Money Judgments/awards

Foreign money judgment/awards are enforceable. There are two options available;

1. Separate proceedings governed by the Lugano Convention or the Swiss Private International Act (PILA) to attain a declaration of enforceability of the foreign money judgment.

2. Enforceability can be examined as a preliminary question in the main proceedings.
After the declaration or the judgment in the main proceedings had been granted, the ordinary debt collection proceedings can be initiated with the enforceable decision in hand.

Another option is simply to commence the actual debt enforcement proceedings by requesting the issuing of a repayment summons against the debtor.
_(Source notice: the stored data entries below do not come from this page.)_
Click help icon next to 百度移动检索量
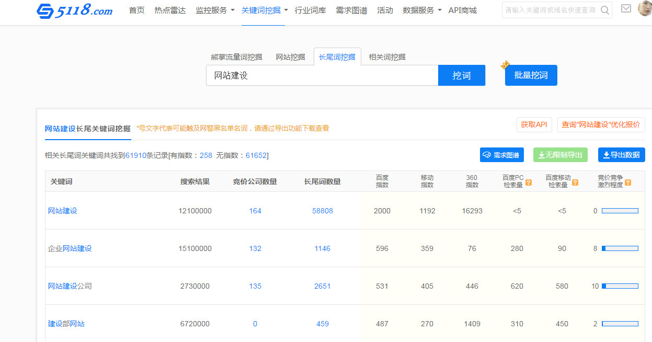The width and height of the screenshot is (652, 342). click(x=575, y=183)
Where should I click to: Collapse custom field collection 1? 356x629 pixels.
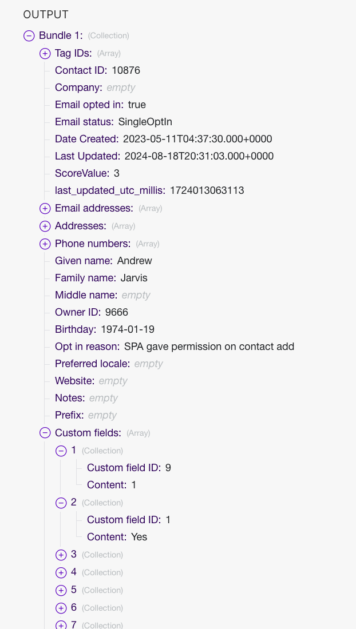pos(61,451)
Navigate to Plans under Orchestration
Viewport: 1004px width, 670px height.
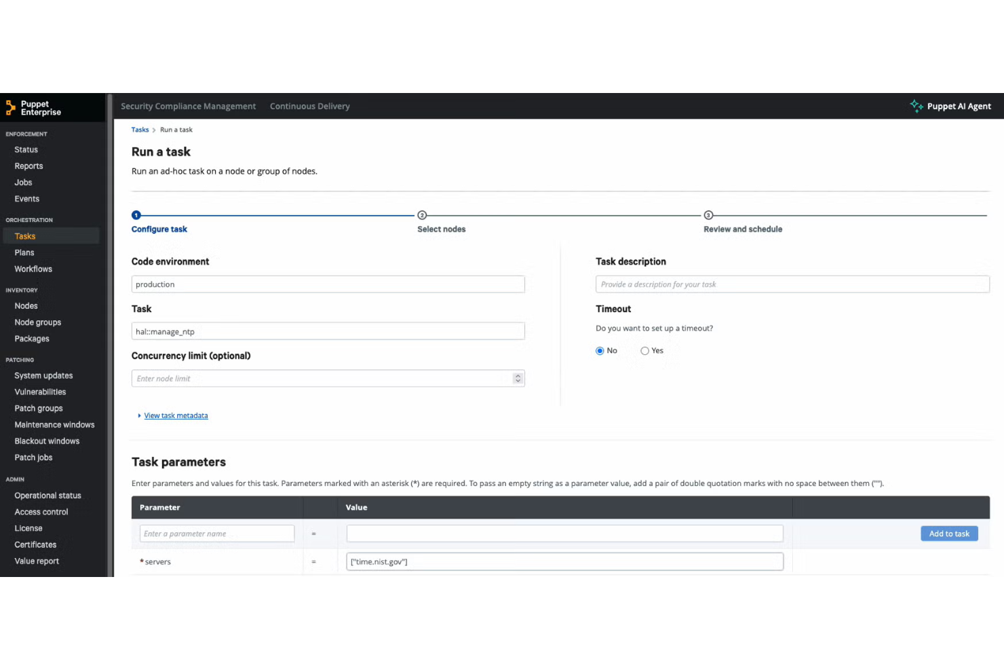pos(24,252)
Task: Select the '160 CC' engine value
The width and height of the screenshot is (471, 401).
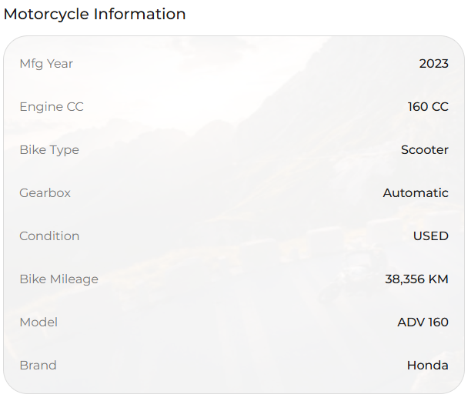Action: click(x=428, y=107)

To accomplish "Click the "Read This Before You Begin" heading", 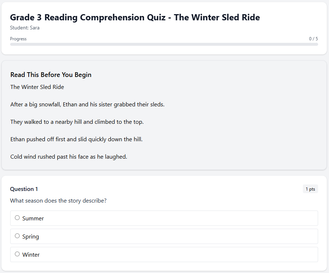I will click(x=50, y=74).
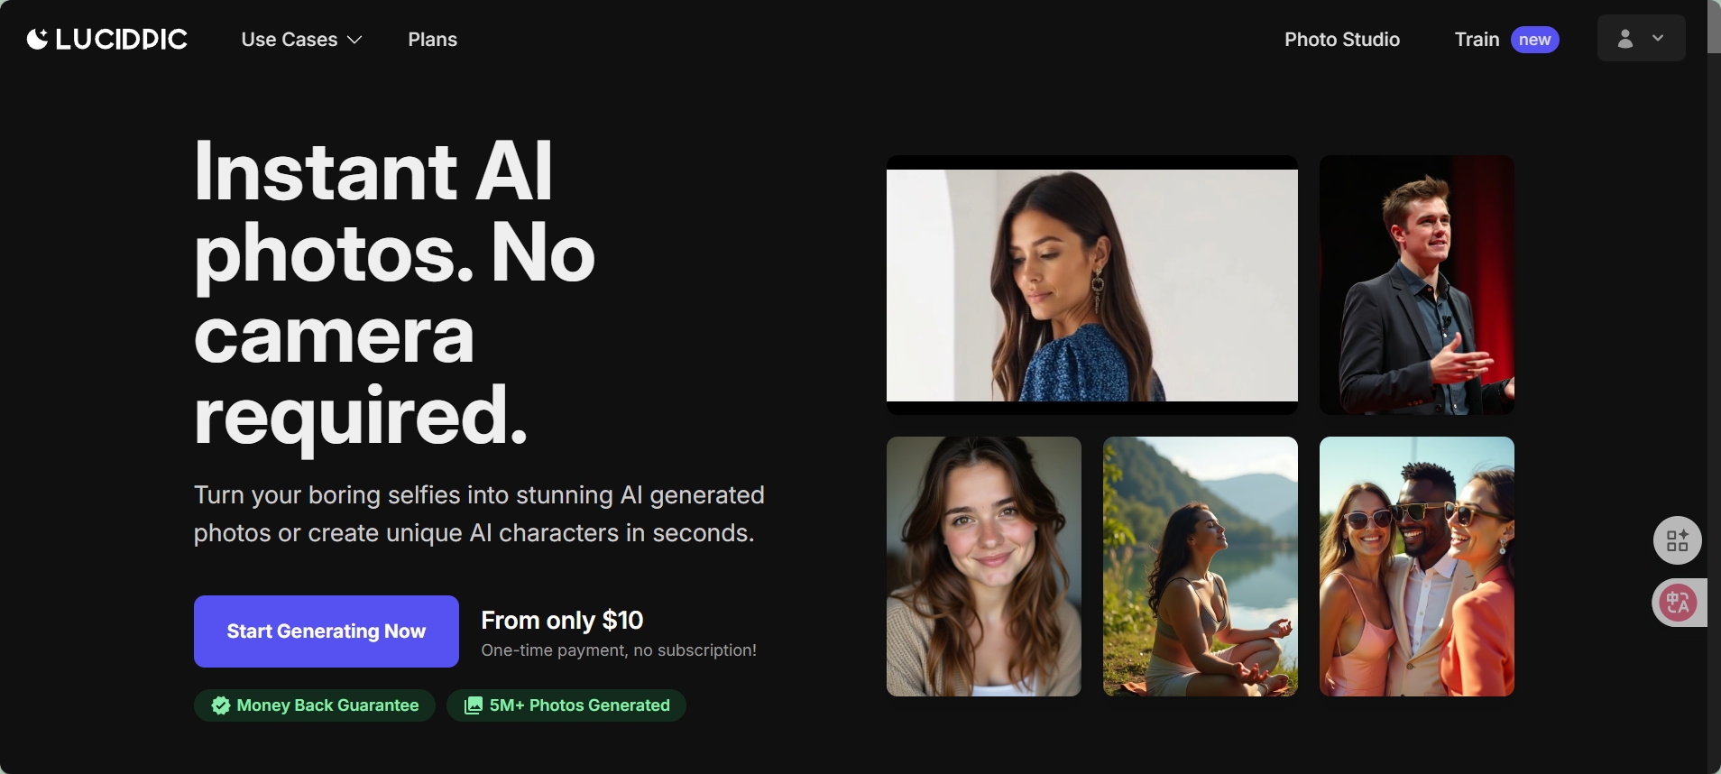Screen dimensions: 1721x774
Task: Open the Plans menu item
Action: pyautogui.click(x=432, y=40)
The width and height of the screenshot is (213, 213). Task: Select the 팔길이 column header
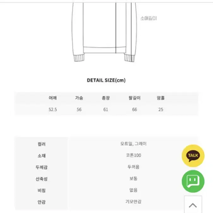[134, 98]
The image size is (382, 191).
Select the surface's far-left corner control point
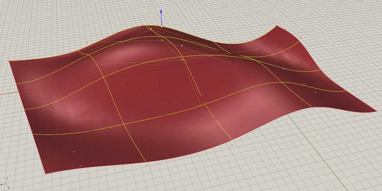click(9, 60)
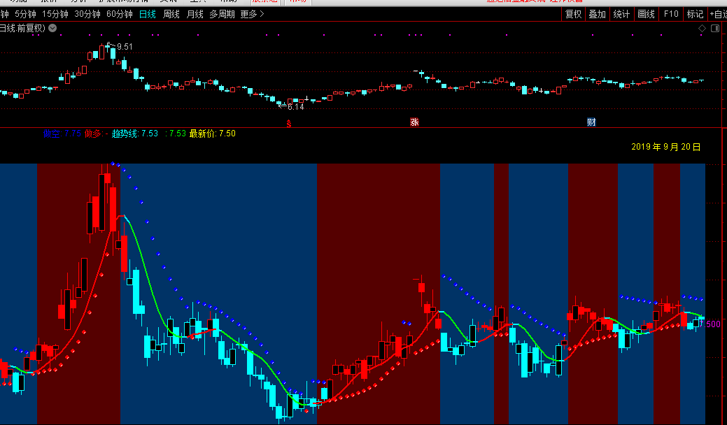Open the 统计 statistics tool
The height and width of the screenshot is (425, 727).
pos(621,14)
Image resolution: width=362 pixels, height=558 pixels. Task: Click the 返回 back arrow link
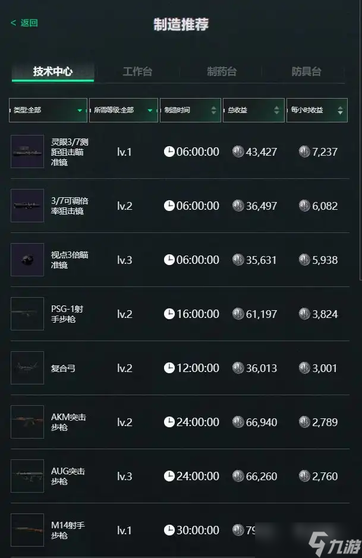pyautogui.click(x=24, y=23)
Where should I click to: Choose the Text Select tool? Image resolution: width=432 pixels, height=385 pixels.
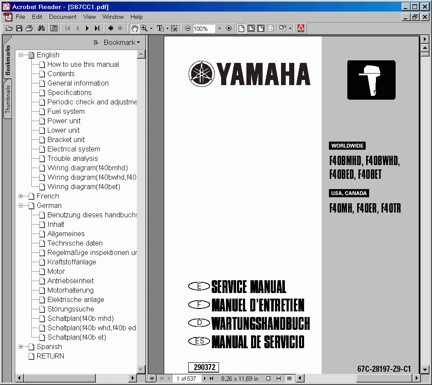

If the debtor objects to the summons, the creditor with the foreign money judgment can, if it is enforceable, obtain a definitive dismissal of the action. The question of enforceability is then examined as a preliminary question or as a separate application indeed in these setting aside proceedings.

Injunctive proceedings prohibiting the dissipation of assets.

Judgments ordering or prohibiting the doing of an act / injunctions are enforceable in Switzerland

Declaratory Judgments

Declaratory Judgments are not enforceable in Switzerland but can be recognised by the court in certain circumstances.

Foreign enforcement orders/attachment orders/awards

In Swiss law attachment proceedings of a foreign judgment is recognisable and enforceable in Switzerland. Such a judgment can entitle the creditor to attach assets to the debtor in Switzerland.


1. The judgment is affecting a legal relationship. In any judgments regarding the making of a declaration of intention are to be excluded from enforcement in Switzerland.
2. Foreign Ex-Parte decisions in declaratory judgments are not enforceable.
3. If the judgment offends public policy in Switzerland, it is unenforceable.
4. No conflict between domestic or foreign judgments exists (in other words if there is a domestic Swiss judgment against the debtor for the same monies) then the foreign judgment is unenforceable.
5. Limitation periods. Where a limitation period has been triggered, it is not a initially examined by the swiss enforcement court but the defending party can raise an objection in this regard. Furthermore, the statute of limitation runs for 10 years in the case of arbitration in Swiss law.

Interest accrued

In the case of domestic judgments in Switzerland, the rate of courts interest is 5% per annum. However, the rate of interest for a foreign judgment under the Lugano Convention (if the creditor is entitled to interest) is calculated depending upon the foreign judgment and the foreign law governing the judgment at the time


Fees in Switzerland are governed by federal regulation, specifically on debt enforcement and bankruptcy act (DBA) these fees are generally lower than the fees in the ordinary proceedings.

Documentary requirements

Under the Lugano Convention, a copy of the judgment which satisfies the conditions necessary to establish its authenticity and the certificate using the standard form in annex five and the Lugano Convention, has to be produced.
Under arbitration (Swiss Private International Law Act (SPIL)), the following documents must be enclosed with the request for enforcement:
1. A completed certified copy of the decision.
2. A confirmation that no-ordinary traditional remedies are available against the decision or that it is final.
3. In case of a judgment by default, a document evidencing that the defendant’s party was summoned in a due form and early enough to have had the opportunity to defend himself.


Generally speaking all documents uttered to Swiss courts must be in one of the officially recognised languages either German, French or Italian. However, if documents are in English, translation is not required in most cases as it is assumed that most Swiss judges speak fluent English and therefore it is not necessary.